Intervention de Pascale Ferran aux César

Théâtre du Châtelet - 24 février 07

lundi 26 février 2007


Normalement, là à ce moment-là, je devrais partir avec mes copains. Mais, c’est quand même rare qu’on soit tous réunis et je ne résiste pas à vous lire un petit texte que j’ai écris à propos de tout autre chose.

(à l’intention de Valérie Lemercier, maîtresse de cérémonie de la soirée) Ça ne sera pas très long, Valérie.

Nous sommes nombreux dans cette salle à être comédiens, techniciens ou réalisateurs de cinéma. C’est l’alliance de nos forces, de nos talents et de nos singularités qui fabrique chaque film que produit le cinéma français.

Par ailleurs, nous avons un statut commun : nous sommes intermittents du spectacle. Certains d’entre nous sont indemnisés, d’autres non, soit parce qu’ils n’ont pas travaillé suffisamment, soit, à l’inverse, parce que leurs salaires sont trop élevés pour être indemnisés dans les périodes non travaillées.

C’était un statut unique au monde. Pendant longtemps, il était remarquable parce qu’il réussissait, tout en prenant en compte la spécificité de nos métiers, à atténuer un peu, un tout petit peu, la très grande disparité de revenus dans les milieux artistiques. C’était alors un système mutualisé. Il produisait une forme très concrète de solidarité entre les différents acteurs de la chaîne de fabrication d’un film et aussi entre les générations.

Depuis des années, le Medef s’acharne à mettre à mal ce statut en s’attaquant, par tous les moyens possibles, à la philosophie qui a présidé à sa fondation. Aujourd’hui, il y est presque arrivé. De réforme en nouveau protocole, il est arrivé à transformer un système mutualisé en système capitalisé et cela change tout. Cela veut dire, par exemple, que le montant des indemnités n’est plus calculé sur la base de la fonction de son bénéficiaire, mais exclusivement sur le montant de son salaire. Et plus ce salaire est haut, plus haut sera le montant de ses indemnités. Et on en arrive à une absurdité complète du système où, sous couvert de résorber un déficit, on exclut les plus pauvres pour mieux indemniser les plus riches.

Or, au même moment, exactement, à un autre bout de la chaîne de fabrication de films, d’autres causes produisent les mêmes effets. Je veux parler du système de financement des films qui aboutit, d’un côté, à des films de plus en plus riches et, de l’autre, à des films extrêmement pauvres. Cette fracture est récente dans l’histoire du cinéma français.

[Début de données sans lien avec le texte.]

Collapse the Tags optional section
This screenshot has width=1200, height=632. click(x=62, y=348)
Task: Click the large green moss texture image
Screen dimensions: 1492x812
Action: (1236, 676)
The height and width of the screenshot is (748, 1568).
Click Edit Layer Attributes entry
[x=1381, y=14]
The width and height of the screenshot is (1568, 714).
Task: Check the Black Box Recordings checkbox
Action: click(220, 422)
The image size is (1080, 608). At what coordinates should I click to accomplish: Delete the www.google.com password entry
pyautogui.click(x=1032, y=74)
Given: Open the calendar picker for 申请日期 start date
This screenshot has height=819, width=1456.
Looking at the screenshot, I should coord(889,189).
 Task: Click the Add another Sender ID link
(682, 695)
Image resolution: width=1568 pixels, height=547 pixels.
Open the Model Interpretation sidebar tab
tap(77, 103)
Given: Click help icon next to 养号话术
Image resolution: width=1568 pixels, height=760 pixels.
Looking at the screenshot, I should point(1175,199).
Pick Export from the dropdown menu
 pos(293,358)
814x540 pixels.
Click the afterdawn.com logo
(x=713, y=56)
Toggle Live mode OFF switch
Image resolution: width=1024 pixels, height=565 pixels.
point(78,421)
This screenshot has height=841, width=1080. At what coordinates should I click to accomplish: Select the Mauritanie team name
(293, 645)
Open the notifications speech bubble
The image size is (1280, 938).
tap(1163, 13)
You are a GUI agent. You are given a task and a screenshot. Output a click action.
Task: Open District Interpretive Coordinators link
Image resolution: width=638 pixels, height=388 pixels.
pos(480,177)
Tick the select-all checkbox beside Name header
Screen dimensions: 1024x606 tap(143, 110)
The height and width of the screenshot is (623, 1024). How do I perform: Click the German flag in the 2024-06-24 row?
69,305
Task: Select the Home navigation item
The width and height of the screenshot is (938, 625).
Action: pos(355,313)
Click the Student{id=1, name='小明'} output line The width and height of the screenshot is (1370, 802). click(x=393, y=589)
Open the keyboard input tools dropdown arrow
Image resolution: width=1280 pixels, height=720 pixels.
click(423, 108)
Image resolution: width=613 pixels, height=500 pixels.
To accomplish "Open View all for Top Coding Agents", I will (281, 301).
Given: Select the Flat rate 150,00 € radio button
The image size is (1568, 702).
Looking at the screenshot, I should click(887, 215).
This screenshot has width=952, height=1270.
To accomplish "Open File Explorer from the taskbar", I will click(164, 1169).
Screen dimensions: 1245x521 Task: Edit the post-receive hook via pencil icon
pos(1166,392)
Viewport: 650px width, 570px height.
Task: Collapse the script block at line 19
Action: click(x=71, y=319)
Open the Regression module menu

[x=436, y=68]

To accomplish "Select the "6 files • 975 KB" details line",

Jusqu’à il n’y a pas si longtemps, ceux qu’on appelait les films du milieu (justement parce qu’ils n’étaient ni très riches ni très pauvres), étaient même une sorte de marque de fabrique de ce que le cinéma français produisait de meilleur. Leurs auteurs, de Renoir à François Truffaut, de Jacques Becker à Alain Resnais, avaient la plus haute opinion des spectateurs à qui ils s’adressaient et la plus grande ambition pour l’art cinématographique.

Ils avaient aussi, bon an mal an, les moyens financiers de leurs ambitions.

Or, ce sont ces films-là, ceux là, précisément, que le système de financement actuel et, en premier lieu, les chaînes de télévision s’emploient, très méthodiquement, à faire disparaître.

En assimilant les films à vocation artistique aux films pauvres et les films de divertissement aux films riches, en cloisonnant les deux catégories, en rendant quasi-impossible pour un cinéaste d’aujourd’hui le passage d’une catégorie à une autre, le système actuel trahit l’héritage des plus grands cinéastes français et leur volonté acharnée de ne jamais dissocier création cinématographique, point de vue personnel et adresse au plus grand nombre. Ce faisant, il défait, maille après maille, le goût des spectateurs, alors même que, pendant des décennies, le public français était considéré comme le plus curieux, le plus exigeant et le plus cinéphile du monde.

Ici comme ailleurs, la violence économique commence par tirer vers le bas le goût du public, puis cherche à nous opposer. Elle n’est pas loin d’y arriver.

Les deux systèmes de solidarité, entre les films eux-mêmes et entre ceux qui les font, ces deux systèmes, qui faisaient tenir ensemble le cinéma français, sont au bord de la rupture.

Alors, peut-être est-il temps de nous réveiller.

Peut-être est-il temps de nous dire que notre amour individuel pour le cinéma, aussi puissant soit-il, n’y suffira pas.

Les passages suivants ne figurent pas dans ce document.